When SharePoint first came out in 2001, development for the platform wasn't easy. It was ASP—not ASP.NET, which was the first development approach for SharePoint. In 2003, the platform was migrated to .NET, but it wasn't until 2007 that it had a proper customization strategy in the form of features and solutions. The world has changed since then, and SharePoint has had several development models come—and one has both come and gone. In this article, we'll look at the development models available in SharePoint and Office 365 development and explain why one would choose one model versus another.
Introducing the Development Options
The last four years in SharePoint have been tumultuous, to say the least. Of the five models available, three were introduced in the last four years. These are the five models:
- Server-Side Object Model (a.k.a. Server Solutions): Introduced in 2007 and available today for on-premises deployment, this model has the richest support and the greatest longevity, but puts a great deal of onus on the developer to write good code, because the code runs directly inside the SharePoint processes.

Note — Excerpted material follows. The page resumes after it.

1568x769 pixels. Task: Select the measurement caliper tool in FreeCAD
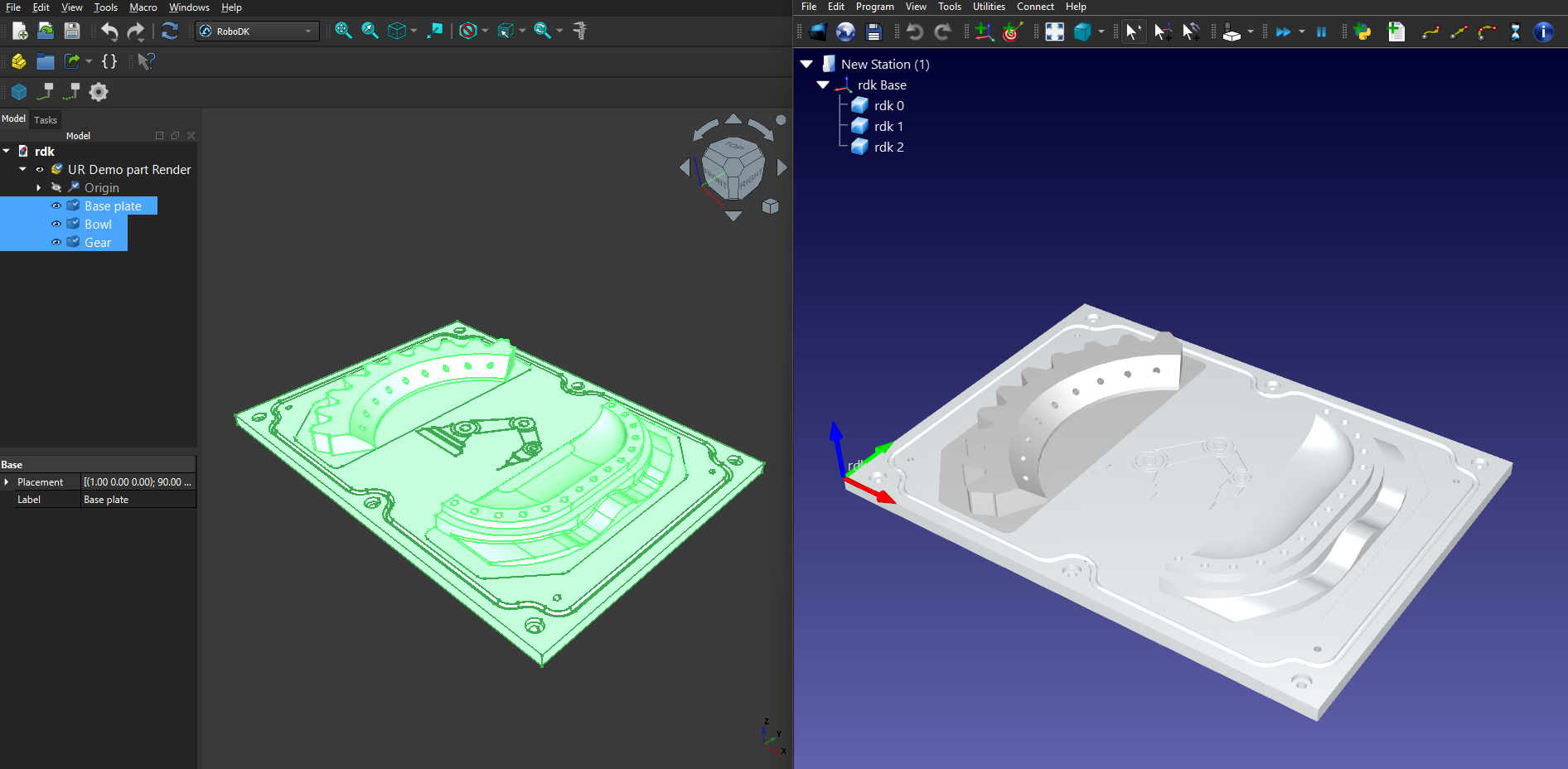point(580,31)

- Sandboxed Solutions (a.k.a. User Code Host, Partially Trusted Callers): Introduced in 2010, these solutions allowed end users to write to a subset of the SharePoint API. These solutions had severe limitations but were designed to reduce platform instability with poorly-behaved developer code. It's no longer available on Office 365/SharePoint Online and is not planned for further investments.
- Azure AD Apps: Though technically not a SharePoint development option directly, Azure AD Apps are applications registered with Azure Active Directory that can have their own security assigned in SharePoint and can leverage SharePoint for storage. They're available only for SharePoint Online implementations due to the Azure AD requirement.
- Framework: A new programming model designed to plug into the redesigned user interface. Currently available online but "coming soon" to on-premises deployments.
In addition to the basic approaches to development, there are two different APIs to consider—for the apps that run online.
SharePoint APIs or Microsoft Graph
When working off the server, there's always the question of which API to choose. The basic SharePoint API offers several options, including SOAP- and RESTful Web-services as well as a client object model. Fundamentally, these all approach the SharePoint API directly and are therefore scoped to operations that only involve SharePoint. Most of the time, this makes sense and isn't a practical limitation.
However, in an online world where SharePoint isn't the only thing that you want to access, there's another Microsoft API, the Microsoft Graph API, which can be used to access many online resources including SharePoint, Exchange, Azure Active Directory, and more. The Graph API is a common authentication against all these resources.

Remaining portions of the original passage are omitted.